Se llegó a una capitulación electoral, que el nuevo electo también suscribió. El 3 de marzo resultó elegido el veneciano Gabriel Condulmier, canónigo de San Jorge en Alga, que tomó el nombre de Eugenio IV. El nuevo papa, sobrino de Gregorio XII, último pontífice de obediencia romana antes del «gran cisma», era un hombre piadoso y bueno, pero poco decidido y muy influenciable; carente frecuentemente de energía, dio pruebas algunas veces de veleidades autoritarias, lo que dio lugar a enfrentamientos con el concilio. De todos modos ratificó la convocación del concilio en Basilea y confirmó a Cesarini en sus funciones.

d) El concilio de Basilea-Lausana (1431-1449)

Basilea estaba lejos de Roma, se necesitaba más de un mes para llegar a ella. Para Eugenio IV era «una ciudad perdida»; en cambio, para el cardenal Cesarini la ciudad suiza era un observatorio sobre Germania «amenazante y furiosa».

Roma y Basilea estaban distantes por los objetivos intentados: a Roma le urgía la cruzada contra los husitas; a Germania, la reforma de la Iglesia. La oposición de los Colonna le parecía al papa terrible, pero era nada comparado con el odio popular, el nacionalismo y el anticlericalismo difundido en Germania. En Roma se pensaba en resolver el cisma griego, en Basilea se temía un nuevo cisma aún más ruinoso. Para la curia romana el concilio era una pérdida inútil de tiempo, pero para Basilea era la condición de la supervivencia de la Iglesia.


Concilio de Basilea-Ferrara-Florencia
Con el concilio estaban todos los estados nacionales de Europa, comenzando por el emperador Segismundo («seré con vosotros hasta la muerte»), Francia, Castilla y su aliada Inglaterra. Entre los cardenales, quince estaban por el concilio y seis por el papa. De parte de Eugenio IV estaban los estados italianos, excepto Milán.

En lo concerniente a la organización del concilio se debe tener en cuenta, sobre todo, la composición de sus miembros. Algunos críticos han querido descalificar el concilio de Basilea como si en él hubiesen votado los cocineros y los palafreneros. Sin embargo, una diputación de doce miembros se encargaba de examinar los títulos y las referencias de los componentes del concilio antes de ser admitidos. Ciertamente hubo una preponderancia de los no obispos. En 1434 eran cien prelados frente a 400 clérigos (universitarios o no). Los incorporados debían hacer un juramento, estaban vigilados, no podían recibir breves o cartas, ni podían alejarse, debían adoptar actitudes conforme a su dignidad y frecuentar las sesiones. La libertad de palabra estaba garantizada en principio, pero después, con motivo del conflicto con el papa, no fue siempre mantenida.

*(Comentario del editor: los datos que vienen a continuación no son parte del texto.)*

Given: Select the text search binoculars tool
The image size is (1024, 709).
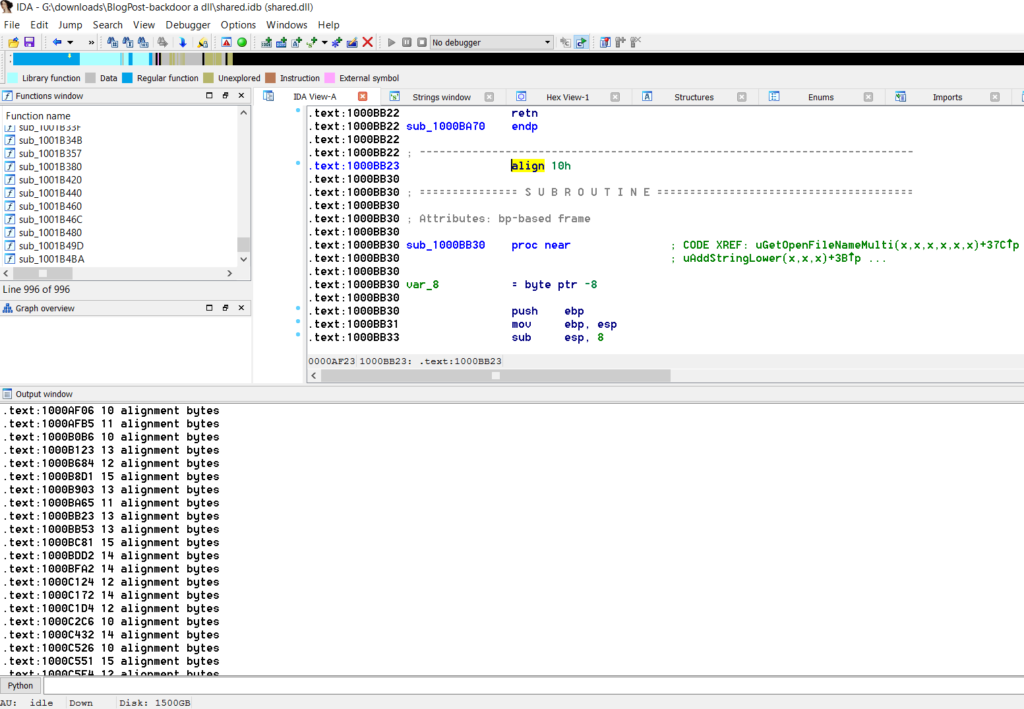Looking at the screenshot, I should (x=129, y=42).
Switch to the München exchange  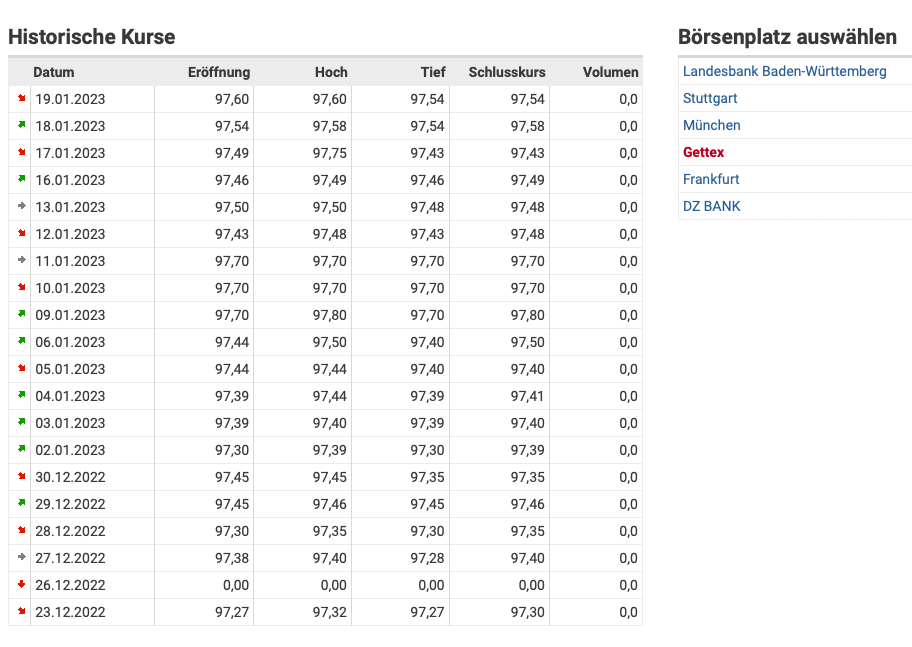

En Basilea, se excluyó el voto por naciones y permaneció el plenamente conciliar. A propuesta de Juan de Ragusa, se crearon cuatro diputaciones relacionadas con la fe, la reforma, la paz y los asuntos generales.

La discusión se producía en las comisiones compuestas de un mismo número de representantes de las naciones y de clérigos de cualquier grado. Si después de una madurada reflexión no se llegaba a la unanimidad, entonces, en la sesión plenaria, se debían exponer las tesis de la mayoría y de la minoría. En la asamblea general prevalecía el parecer de la mayoría de las diputaciones. En teoría, el reglamento era bueno; en la práctica llevó a tumultuosas discusiones sin fin, no, precisamente, a causa del reglamento.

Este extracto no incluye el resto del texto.